REPUBLIKA.CO.ID, JAKARTA - Jaksa Penuntut Umum (JPU) kasus dugaan penodaan agama dengan terdakwa Basuki Tjahaja Purnama atau Ahok menghadirkan satu saksi tambahan dalam sidang lanjutan kesembilan yang digelar Pengadilan Negeri Jakarta Utara di Auditorium Kementrian Pertanian, Jalan Harsono, Ragunan, Jakarta Selatan, Selasa (7/2).
Saksi tambahannya adalah ahli laboratorium kriminal Mabes Polri, AKBP Muhammad Nul Al-Azhar. Sehingga saksi yang dihadirkan oleh JPU ada empat orang saksi.

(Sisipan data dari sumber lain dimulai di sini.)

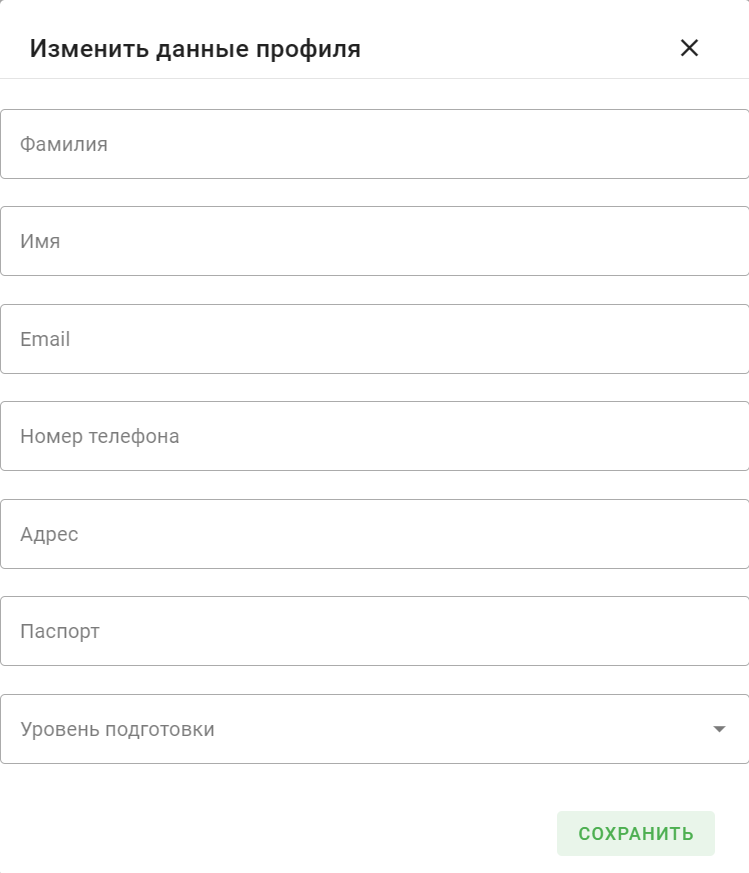The height and width of the screenshot is (873, 749).
Task: Save profile changes with the green button
Action: 635,833
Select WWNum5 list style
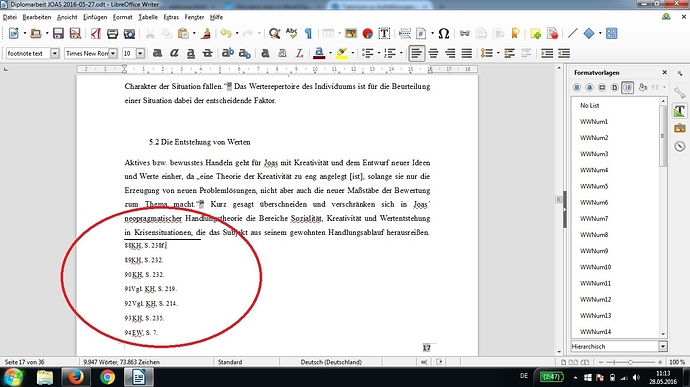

"Diinformasikan ke saya tambah satu (saksi) ahli atas nama Prof Nuh. Beliau ahli laboratorium kriminalistik," ungkap Humas Pengadilan Negeri Jakarta Utara Hasoloan Sianturi di auditorium Kementerian Pertanian, Jakarta Selatan, Selasa (7/2).
Adapun tiga saksi lainnya terdiri dari dua saksi fakta yakni nelayan dari Kepulauan Seribu yang hadir pada tanggal 27 September saat (Ahok) sosialisasi dan satu saksi merupakan anggota Komisi Fatwa MUI dan Dosen UIN Syarif Hidayatullah.
Dua nelayan itu adalah Jaenudin alias Panel dan Sahbudin alias Deni. Mereka merupakan nelayan yang menghadiri acara sosialisasi budidaya ikan kerapu di Tempat Pelelangan Ikan (TPI) Pulau Pramuka tempat Ahok diduga melakukan penodaan agama. Seharusnya, keduanya bersaksi pada persidangan Selasa pekan lalu. Hanya saja, mereka tak datang.
Sementara satu saksi lainnya adalah anggota Komisi Fatwa MUI dan Dosen UIN Syarif Hidayatullah adalah Hamdan Rasyid. Pada sidang kedelapan, JPU juga memanggil seorang saksi dari MUI, yakni, Ketum MUI, KH Ma'ruf Amin. Sehingga, ini merupakan kedua kalinya jaksa menghadirkan pihak MUI sebagai saksinya M Nuh Puslabfor Polri
Ahok didakwa melakukan penodaan agama karena mengutip surat Al-Maidah ayat 51 saat kunjungan kerja ke Kepulauan Seribu. JPU mendakwa Ahok dengan dakwaan alternatif antara Pasal 156 huruf a KUHP atau Pasal 156 KUHP.